The simulated versus measured stand wood volume increment for the 39 stands are reported for the CASTANEA model using RM inventories and for the PDG-Arena model using O inventories in Appendix 3. Two fir stands from the Bauges site, denoted haut_sp_2 and bas_sp_4, stand out from the point cloud, with measured growths of 1995 and 1562 cm³m⁻²year⁻¹, while the simulated growth did not exceed 973 cm³m⁻²year⁻¹ for CASTANEA and PDG-Arena. In addition, simulations using values of LAI measured in 2022 using Terrestrial Laser Scanning (unpublished data from one of the authors) were performed and showed the same discrepancy with growth measurements for these two stands, indicating that the LAI source of measurement does not explain the poor performance on outliers. As the inclusion of these two stands in the analysis affects the overall results, they were discarded from the following analysis (see Appendix 3 Table 6 for the performance analysis that includes all stands).

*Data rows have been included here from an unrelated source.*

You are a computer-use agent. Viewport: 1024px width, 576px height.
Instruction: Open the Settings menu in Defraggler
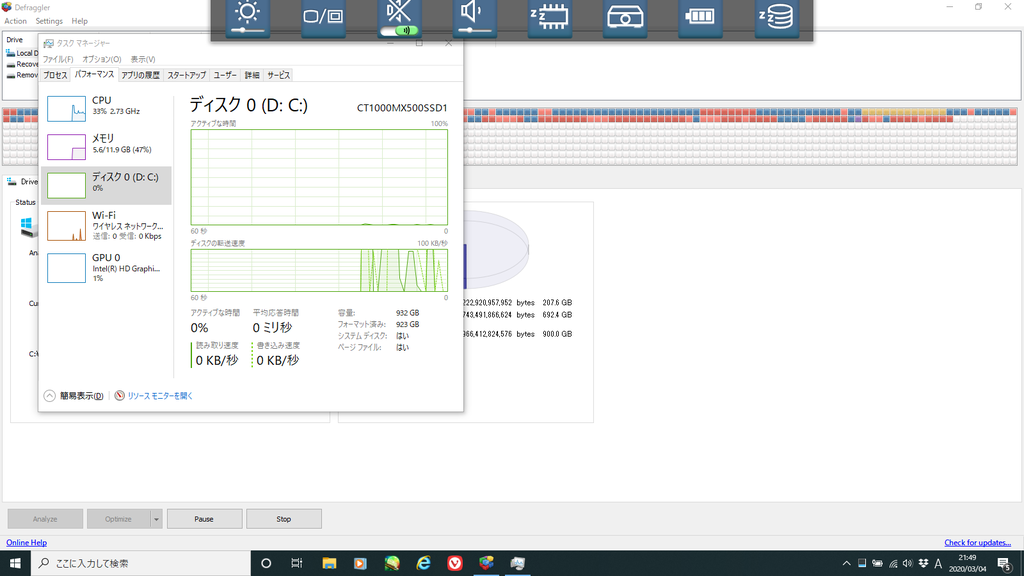(49, 21)
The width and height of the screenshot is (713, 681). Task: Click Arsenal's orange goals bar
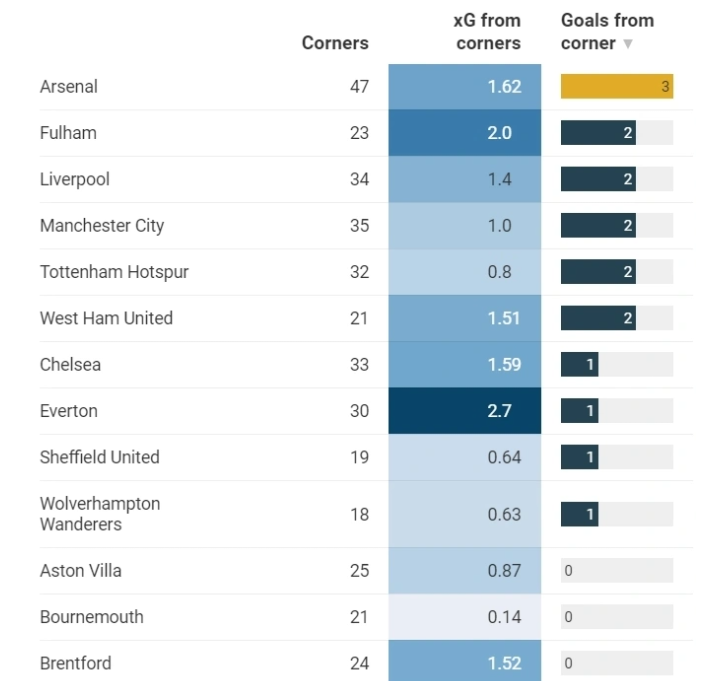pyautogui.click(x=616, y=87)
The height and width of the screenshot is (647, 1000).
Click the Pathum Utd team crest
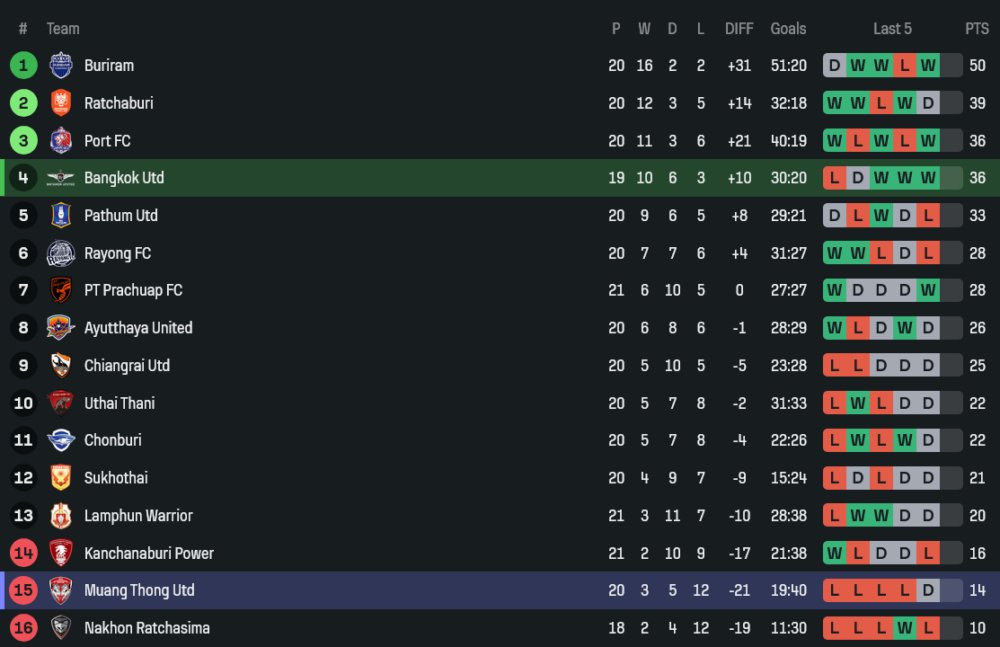coord(61,216)
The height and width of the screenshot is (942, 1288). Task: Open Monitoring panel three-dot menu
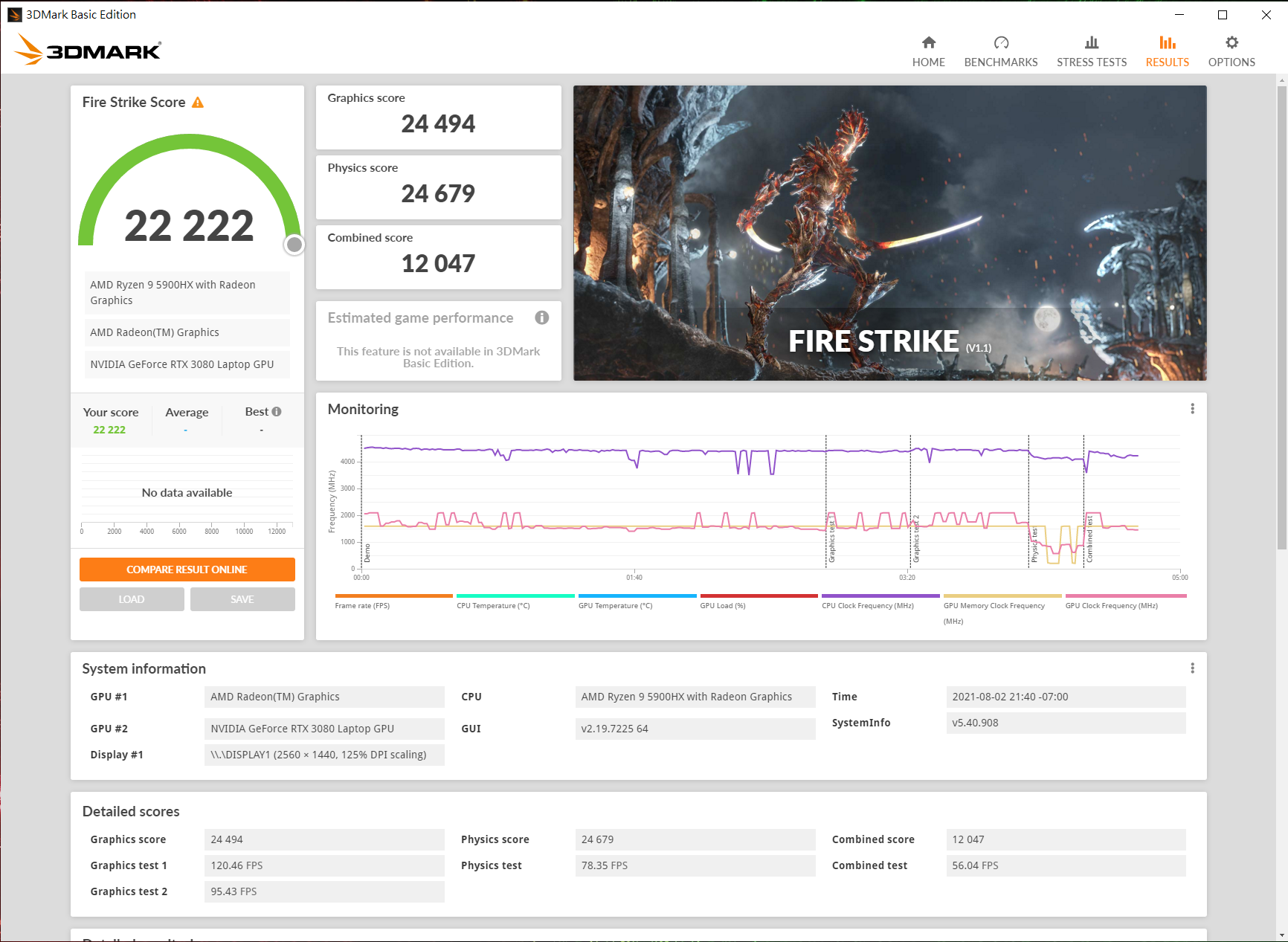point(1192,409)
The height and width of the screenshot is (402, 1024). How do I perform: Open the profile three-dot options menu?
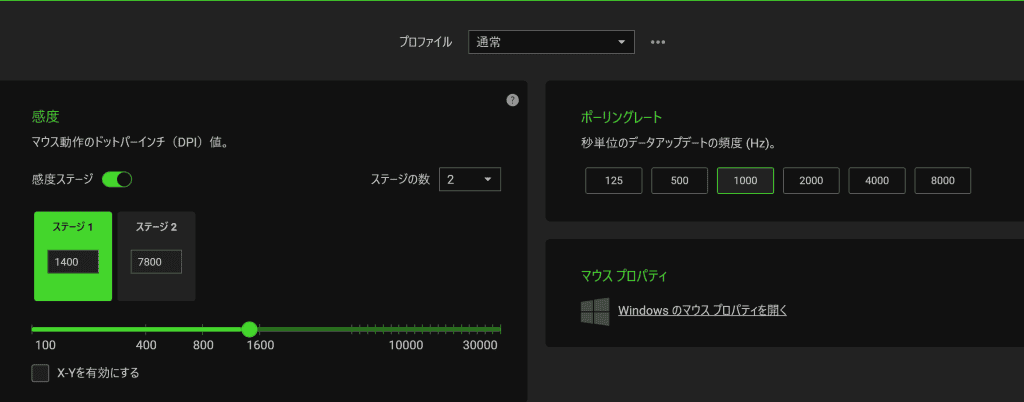658,42
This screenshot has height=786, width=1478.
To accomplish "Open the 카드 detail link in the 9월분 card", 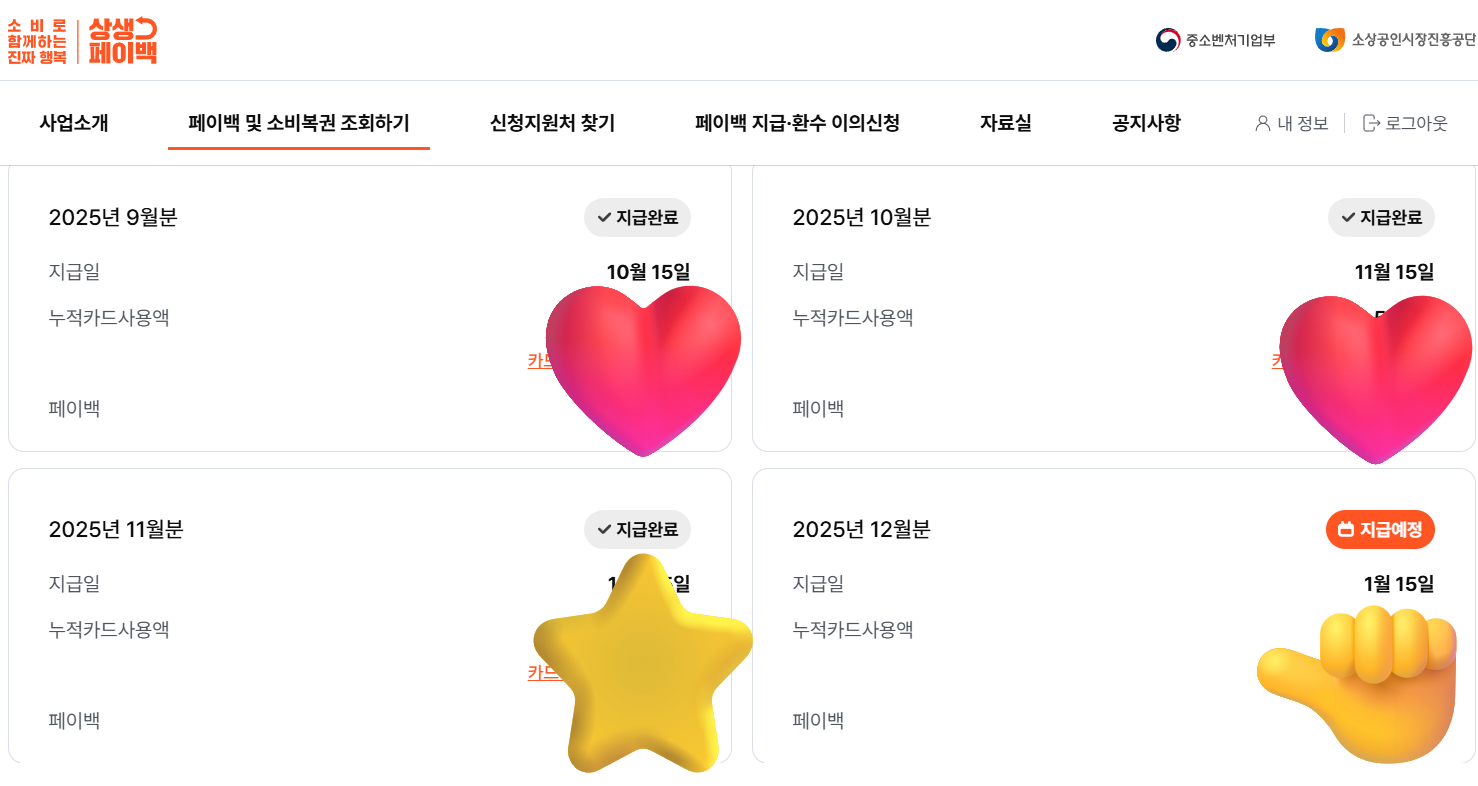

Simulation performances of CASTANEA and PDG-Arena against measured wood volume increments per stand are reported in Table 4. The MAPE was close between models and types of inventories, ranging from 30.1 to 33.1% in mixed stands, 53.9 to 57.9% in beech stands and 29.6 to 33.7% in fir stands. Considering the 37 stands, performances were close between CASTANEA and PDG-Arena on comparable inventories, i.e., RM inventories, with a slight advantage for PDG-Arena (r² 32.1% vs 29.5%). Using O inventories, PDG-Arena performed better than CASTANEA on RM inventories (r² 34.2 vs 29.5%).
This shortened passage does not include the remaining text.